Dans la seconde, l’ambiance est plus joyeuse. Les habits de gala sont de sorties, les sourires s’affichent haut, les rires résonnent. Il y règne une certaine excitation.
Pourtant, alors que tout semble séparer ces deux mondes, on retrouve le même comportement bassement humain.
À l'Opéra comme à la Sécu, on retrouve les petites mesquineries, les chamailleries, les chouinades de « j’étais là avant », de « Monsieur, il m’est passé devant ». On constate également les coups d’œil de plus en plus répétés à son poignet pour constater la stagnation.

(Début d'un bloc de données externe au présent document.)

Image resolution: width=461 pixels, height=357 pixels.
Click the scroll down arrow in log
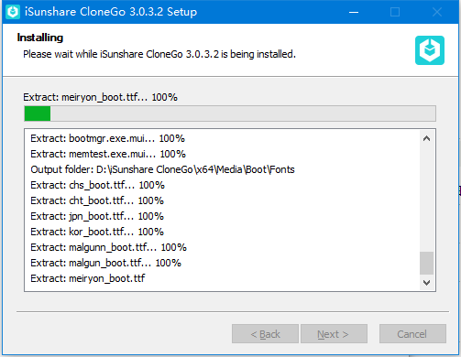tap(426, 282)
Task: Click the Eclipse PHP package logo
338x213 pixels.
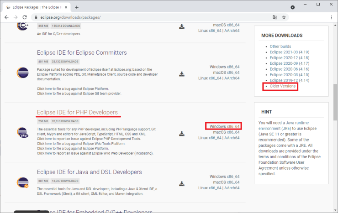Action: pyautogui.click(x=22, y=133)
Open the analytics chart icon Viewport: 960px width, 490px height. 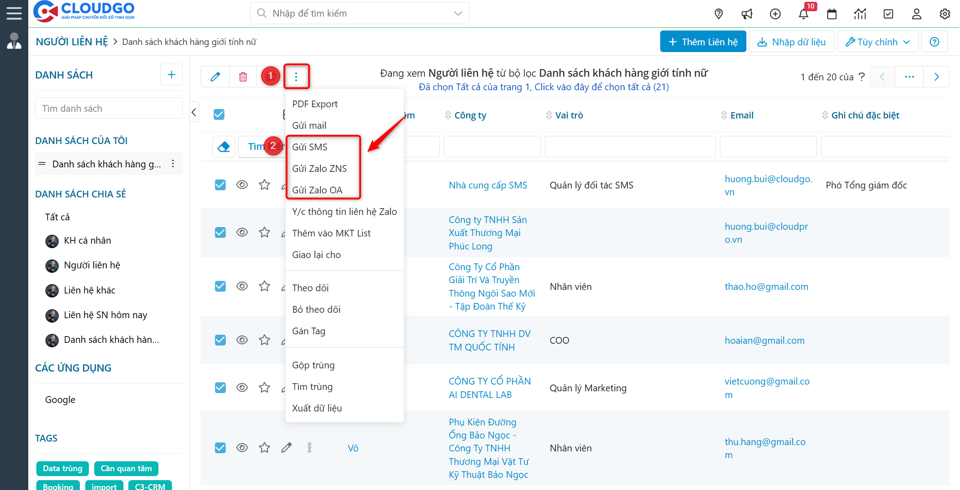(x=860, y=14)
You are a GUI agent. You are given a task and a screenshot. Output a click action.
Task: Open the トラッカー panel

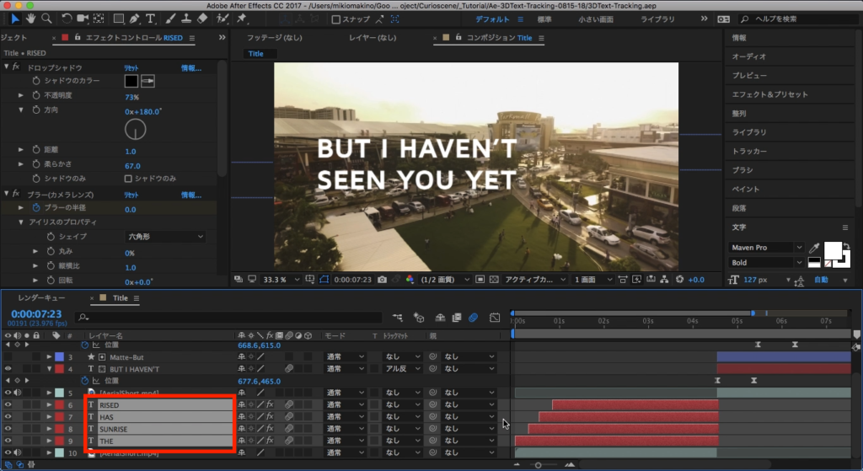(750, 151)
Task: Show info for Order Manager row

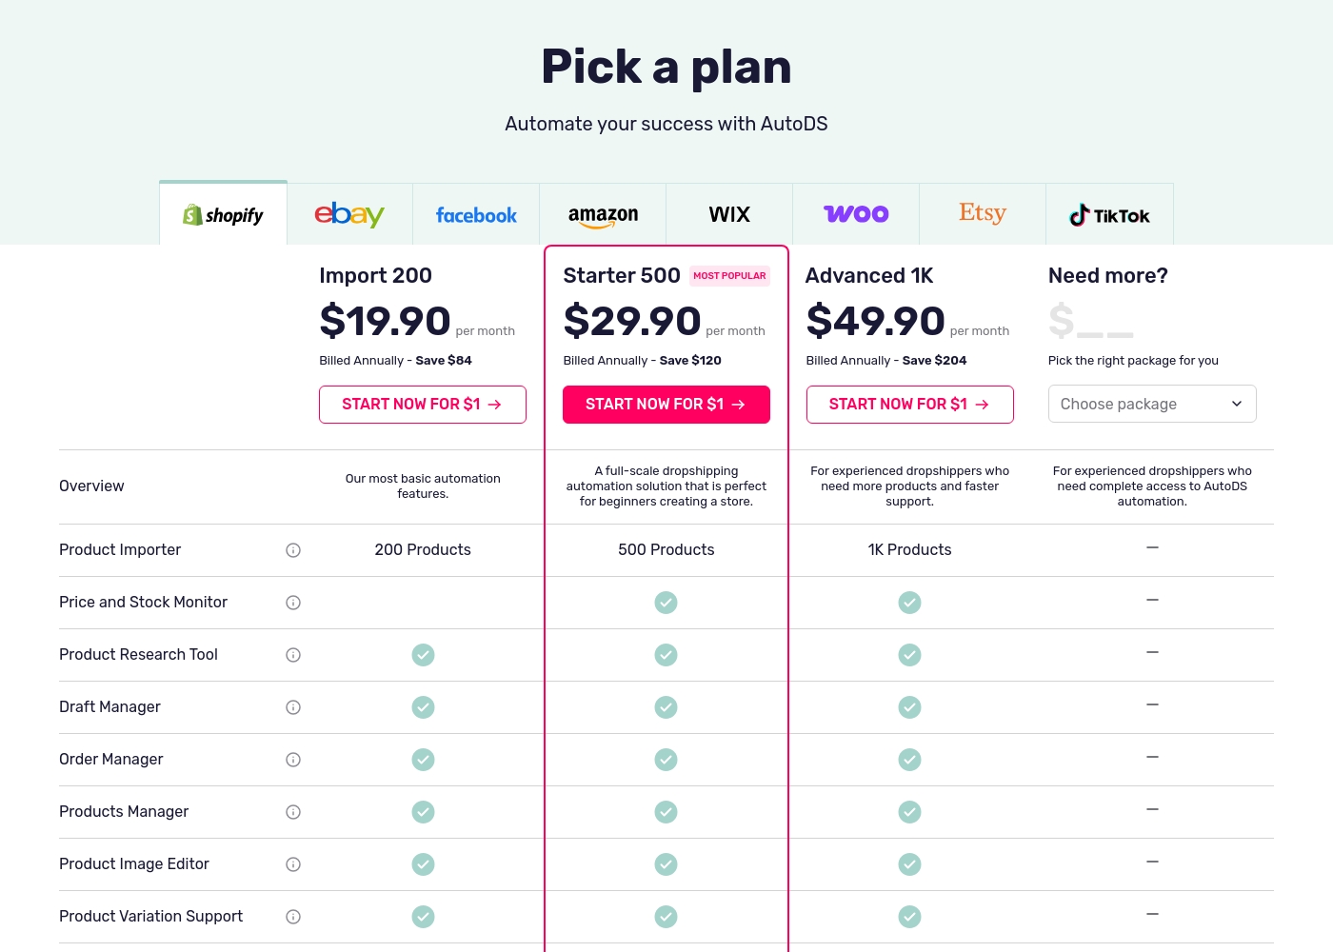Action: [293, 760]
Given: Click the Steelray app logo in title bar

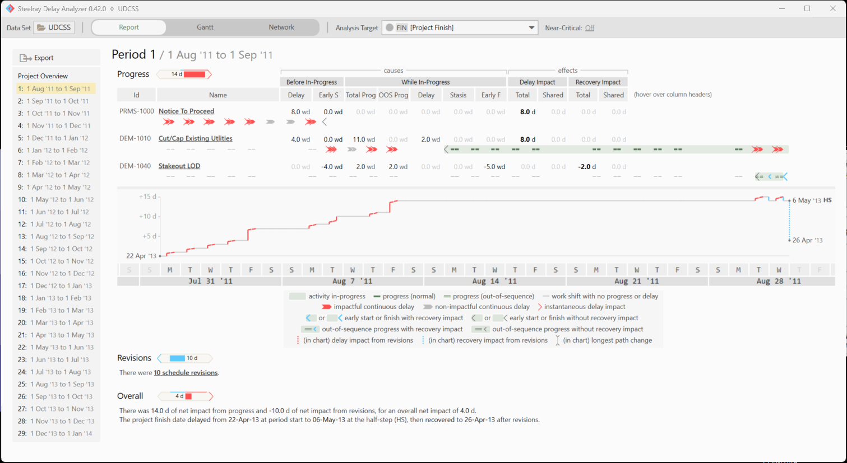Looking at the screenshot, I should pyautogui.click(x=10, y=8).
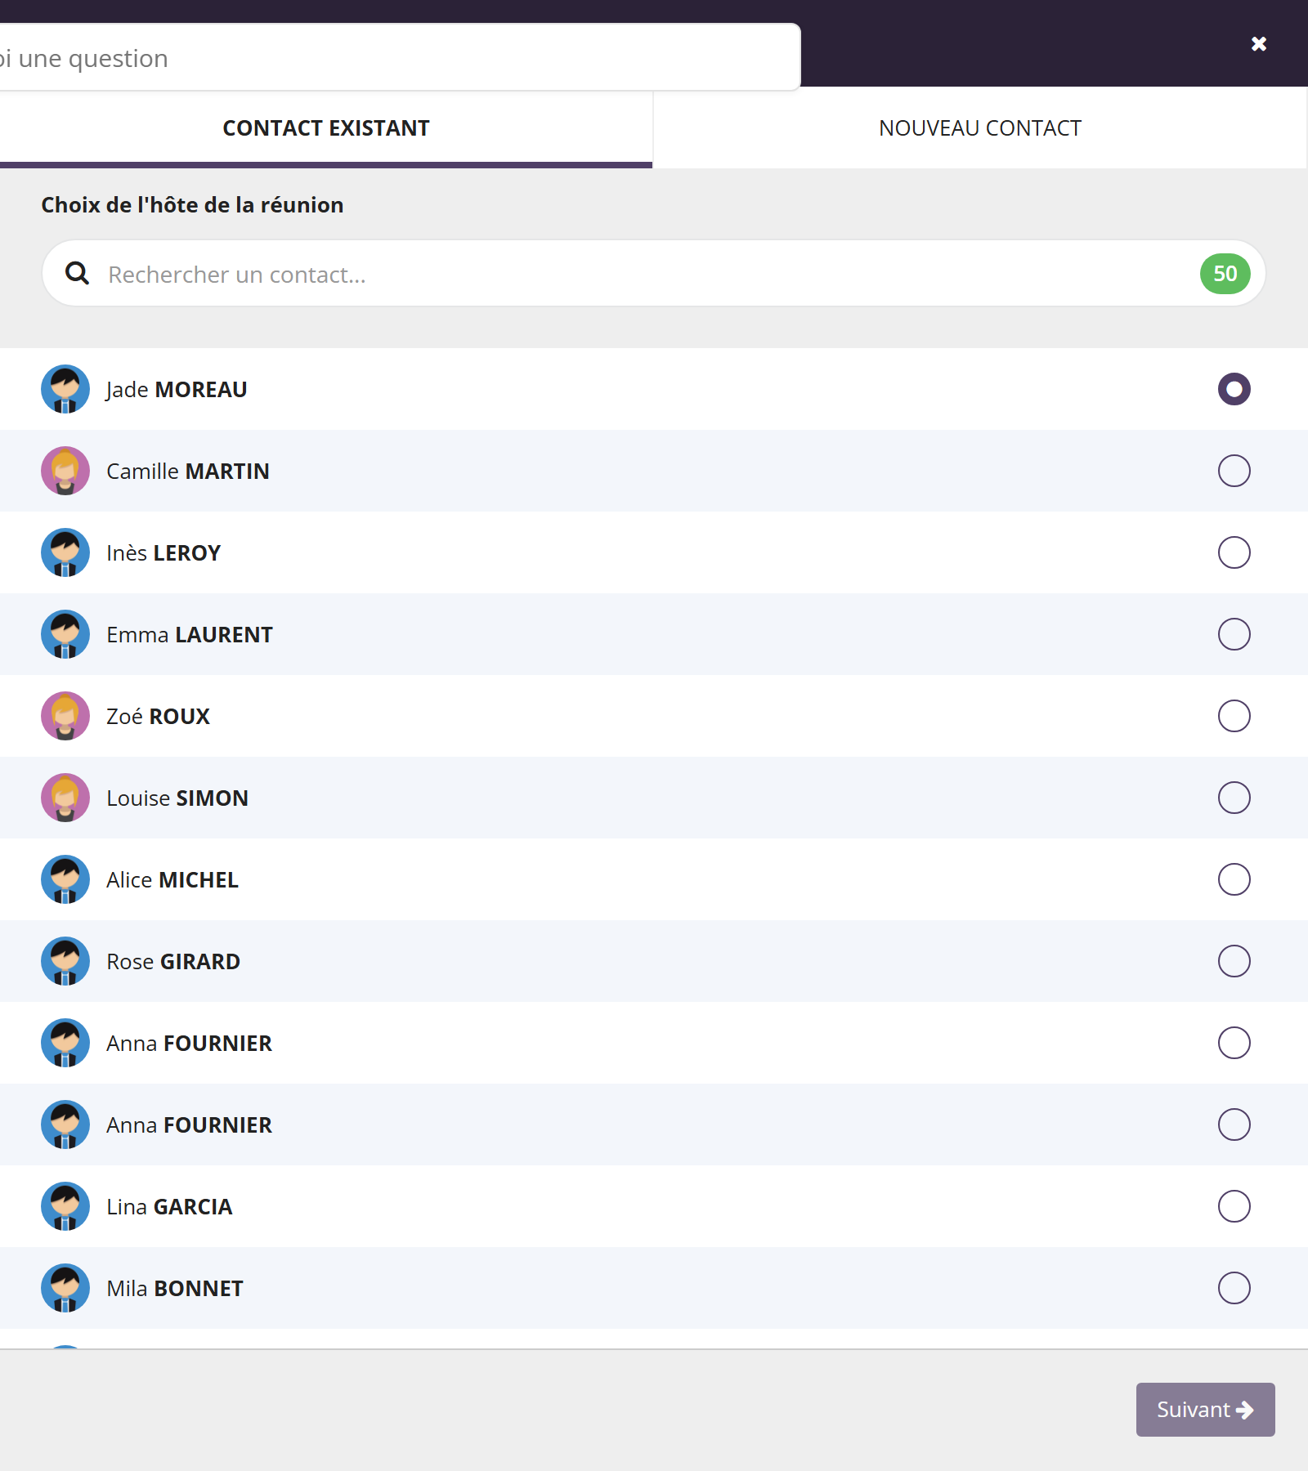Open the Contact Existant tab
The width and height of the screenshot is (1308, 1471).
pyautogui.click(x=326, y=128)
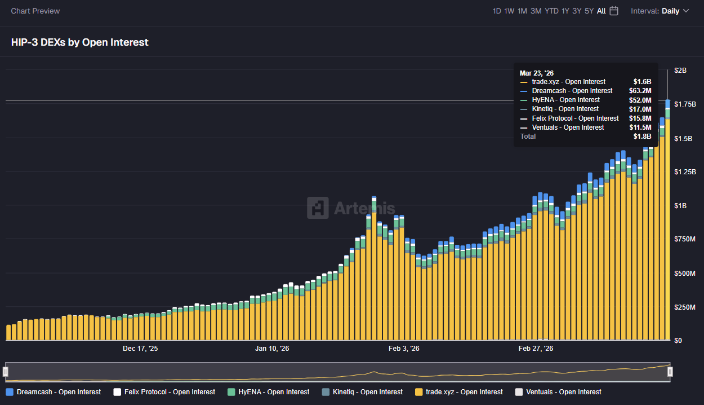The height and width of the screenshot is (405, 704).
Task: Click the blue Dreamcash legend swatch
Action: click(8, 391)
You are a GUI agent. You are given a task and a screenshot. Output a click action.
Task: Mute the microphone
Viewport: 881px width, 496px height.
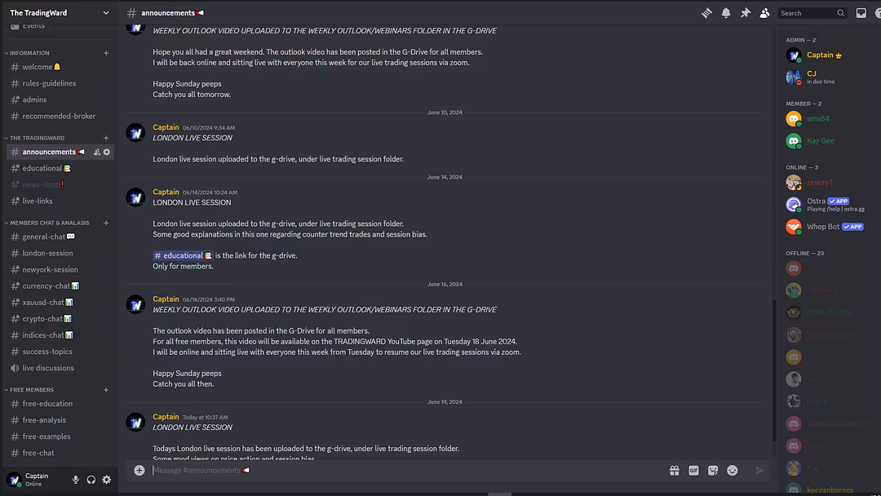click(76, 480)
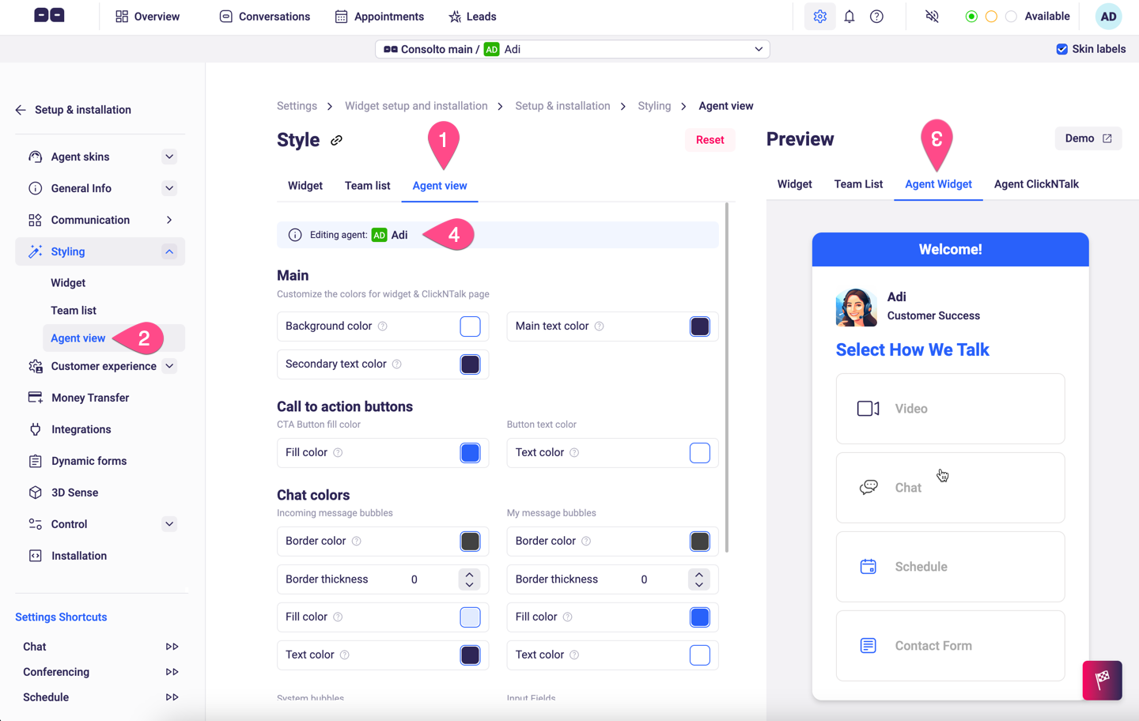The width and height of the screenshot is (1139, 721).
Task: Click the Reset button
Action: [710, 139]
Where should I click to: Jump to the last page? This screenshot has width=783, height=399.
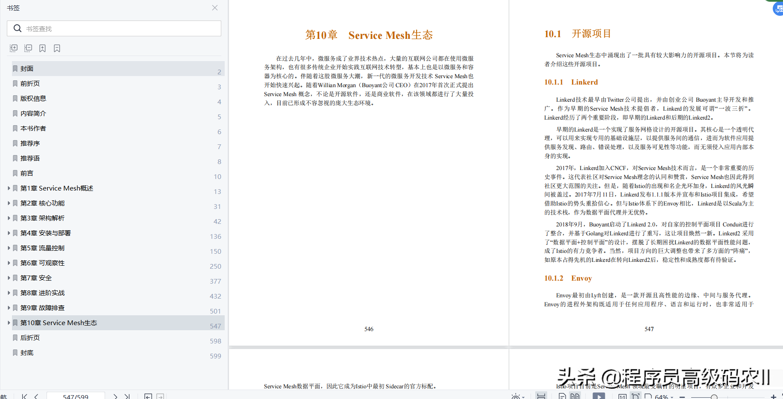[127, 396]
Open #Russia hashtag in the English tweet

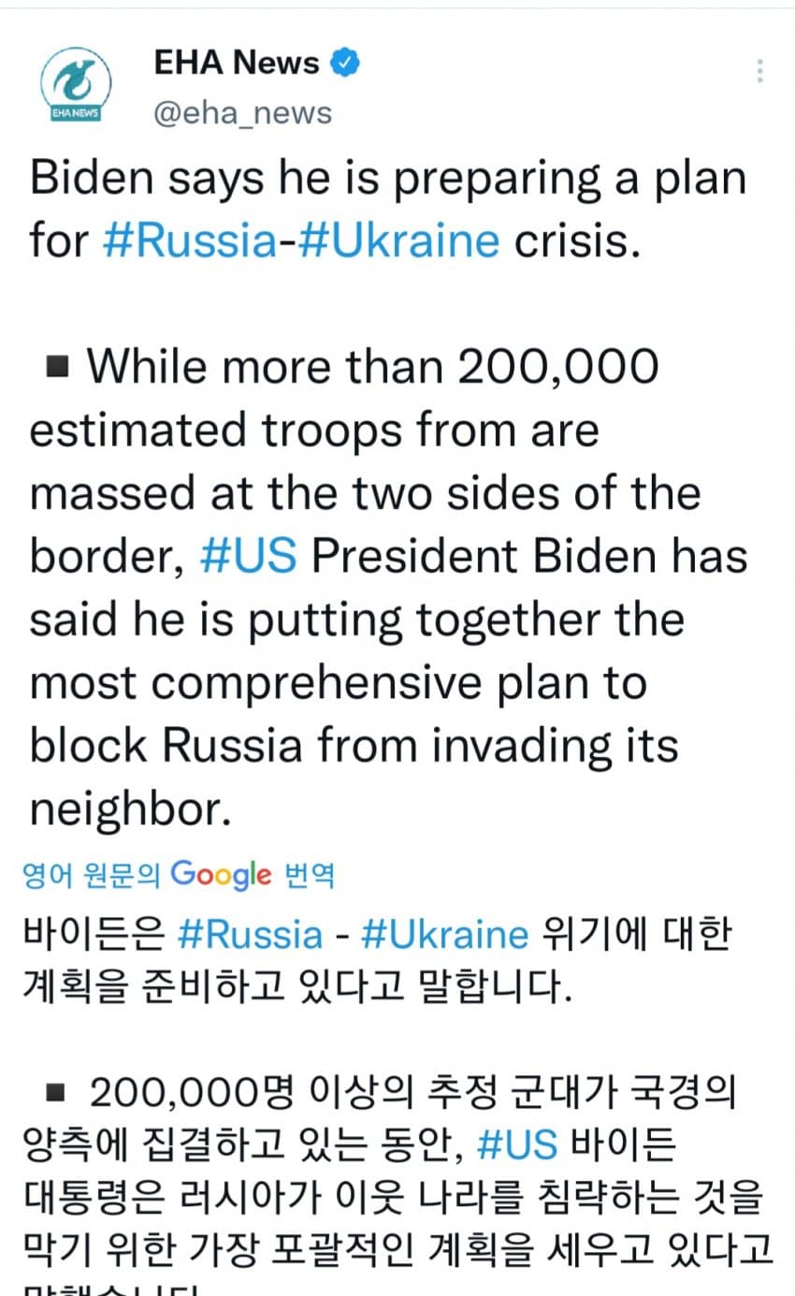pyautogui.click(x=189, y=240)
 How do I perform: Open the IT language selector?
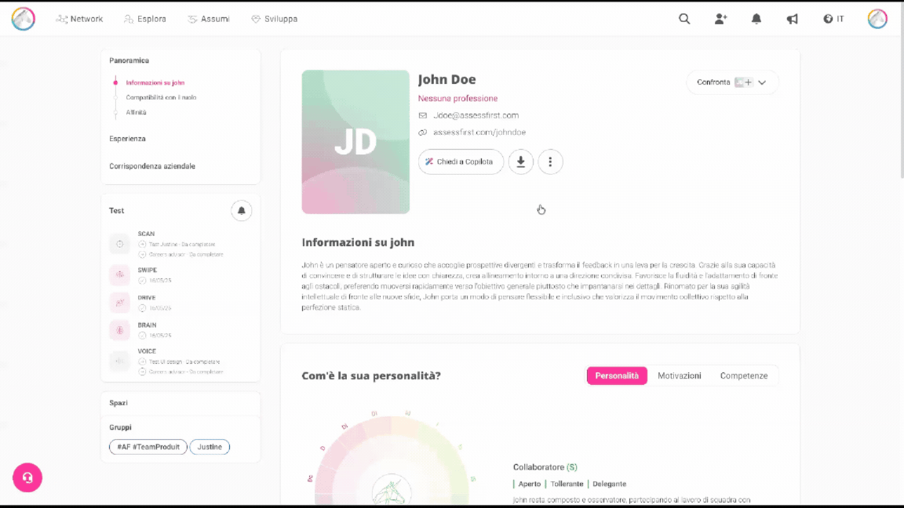point(833,19)
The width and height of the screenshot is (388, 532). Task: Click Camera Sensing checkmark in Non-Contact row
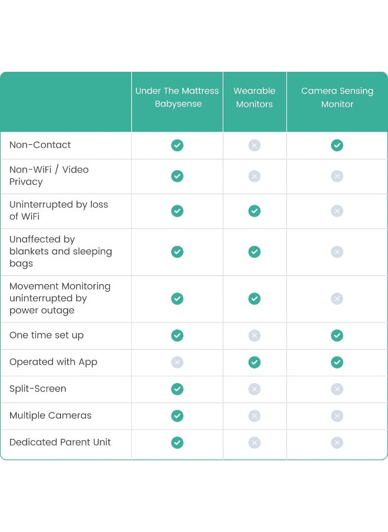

On croise l’incompréhension dans les yeux lorsqu’une personne, pleine d’assurance, double la moitié de la file pour retrouver une connaissance ou arguer aux agents que son cas est plus important, plus urgent.
Et très souvent, dans tout ce capharnaüm, s'élève une voix qui annonce que tout le monde va passer, qu'il ne sert à rien de pousser derrière. Cette personne est, sans nul doute, la pire de toutes. Avec un sourire qui se veut bienveillant, elle souhaite se hisser au-dessus de la mêlée. Montrer que les précipitations du bas peuple ne l'intéresse guère. Affirmer haut et fort qu'elle est plus sage que tous ses coqueutards.
Mais qu'elle nous laisse tous passer dans ce cas. Si cela ne lui fait rien d'attendre, qu'elle attende.